WHAT IS NEEDED => Below is a listing from which only part is wanted; return exactly the lines from the one with "The height and" up to and including the one with "You are a GUI".

DATA FOR THIS TASK =>
********************
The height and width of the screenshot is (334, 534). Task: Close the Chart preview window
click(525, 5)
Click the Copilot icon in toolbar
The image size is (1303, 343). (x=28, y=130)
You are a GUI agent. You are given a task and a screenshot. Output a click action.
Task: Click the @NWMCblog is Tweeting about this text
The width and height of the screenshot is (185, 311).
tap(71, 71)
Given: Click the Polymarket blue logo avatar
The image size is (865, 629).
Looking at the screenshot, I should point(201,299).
********************
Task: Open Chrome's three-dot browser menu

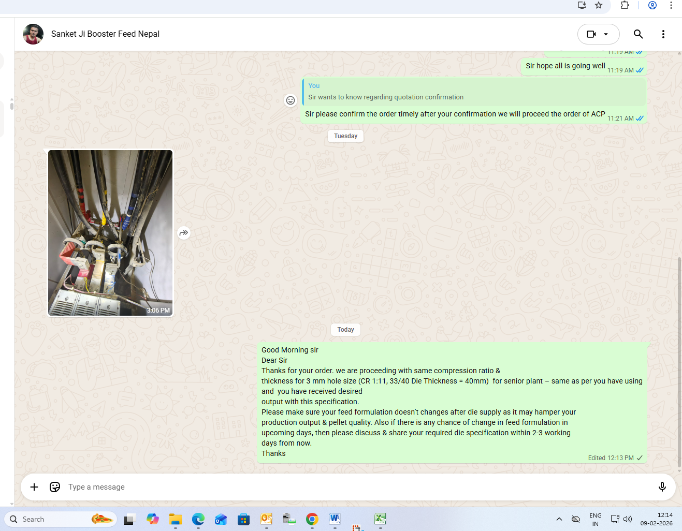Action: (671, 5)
********************
SOLVED EXERCISE =>
The height and width of the screenshot is (334, 534). Task: Close the Chart preview window
click(525, 5)
Click the Copilot icon in toolbar
The image size is (1303, 343). (x=28, y=130)
You are a GUI agent. You are given a task and a screenshot. Output a click action.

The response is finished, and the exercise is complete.